Sakeflasche

Abmessungen
H. ohne Deckel: 19,3 cm, B. 8,7 cm, T. 8,7 cm, B. Fuß: 5,1 cm, T. Fuß: 4,9 cm
Ort, Datierung
Inventarnummer
PE 887
Diese sogenannten Sakeflaschen benutzt man in Japan für den warm und kalt getrunkenen Reiswein, den "Sake". Im Inventar der Porzellansammlung von 1721 wird diese Art von Gefäß als "viereckigte Bouteillen", Flaschen, bezeichnet. Schon vor 1722 sind sie in die königliche Sammlung eingereiht worden. Die ersten dieser Stücke kamen wahrscheinlich schon 1719 in das Holländische Palais. Dort fand im August 1719 die überaus prunkvolle Hochzeit des Kronprinzen, des späteren August III., mit der österreichischen Kaisertochter Maria Josepha statt und alles, was zur repräsentativen Ausstattung des Porzellanschlosses dienen konnte, wurde herbeigeschafft.

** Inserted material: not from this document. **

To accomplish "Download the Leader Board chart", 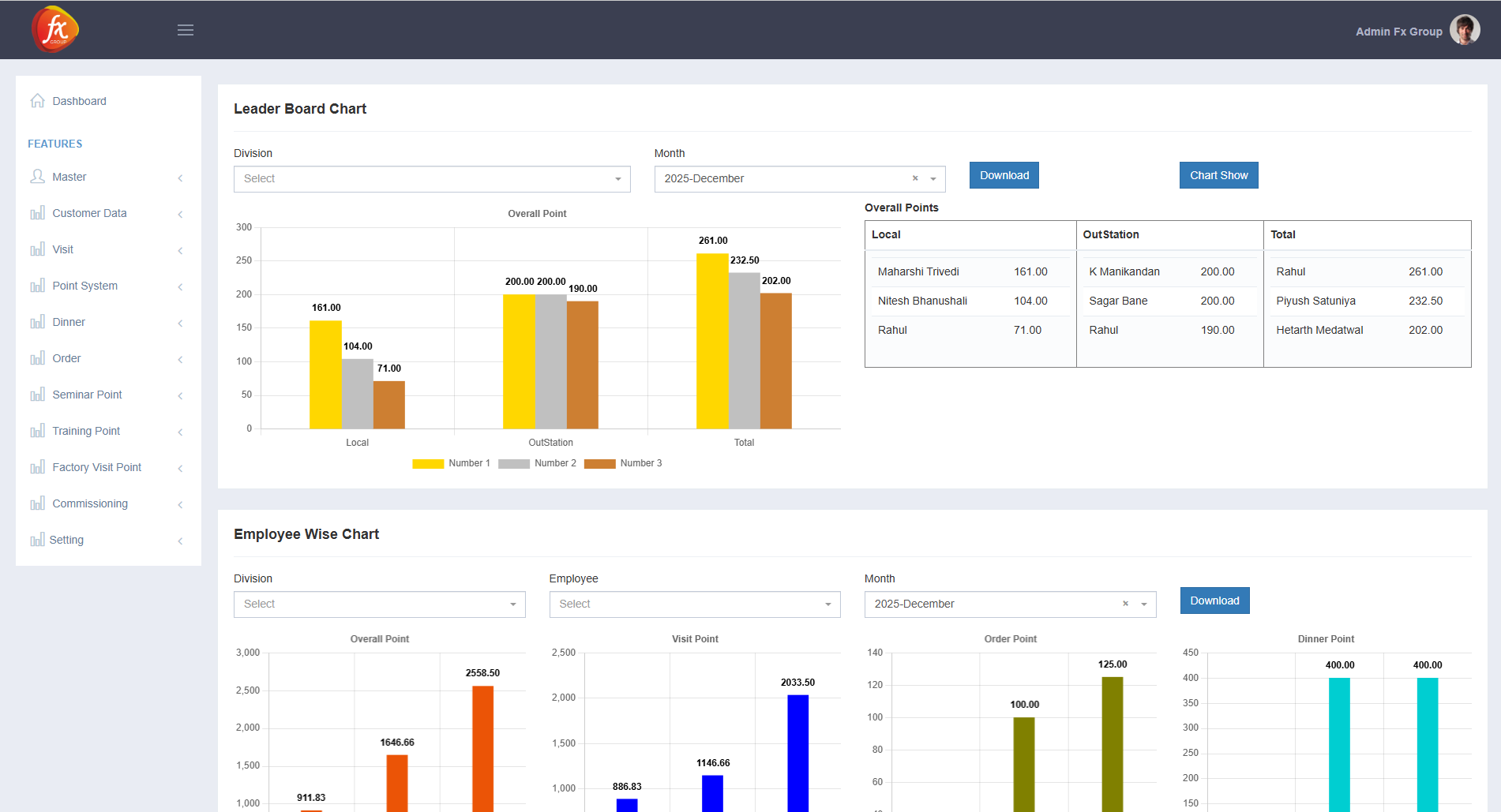I will 1004,175.
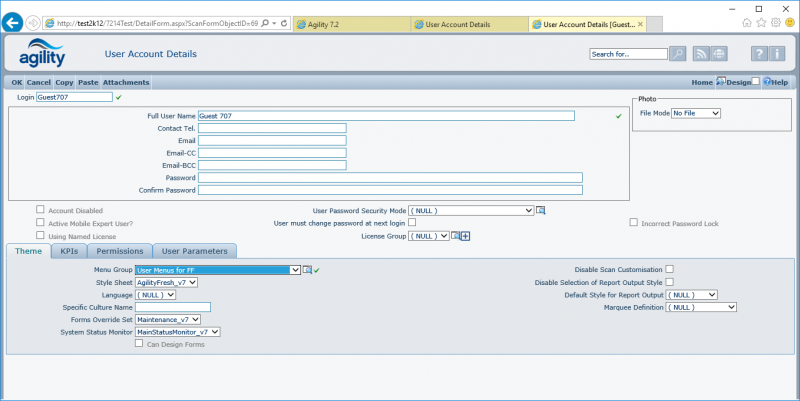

Die zeitlos schöne Form der Sakeflaschen benutzte man lange in der Manufaktur. Zunächst wurde sie in Böttgersteinzeug ausgeformt und ganz verschieden dekoriert. Das hart gebrannte Material konnte matt belassen, aber auch poliert und graviert werden. Bei einigen Stücken wurde der rotbraune Scherben mit einer schwarz glänzenden Glasur überzogen und mit Farben bemalt. Auch die Ausformung in Porzellan bot mehrere Möglichkeiten der Verzierung. Die glatte Fläche konnte mit Reliefs oder mit freihändig modellierten Blumen und Früchten belegt werden. In späterer Zeit findet man sie mit farbigen Fonds und mit Schmelzfarbenmalerei.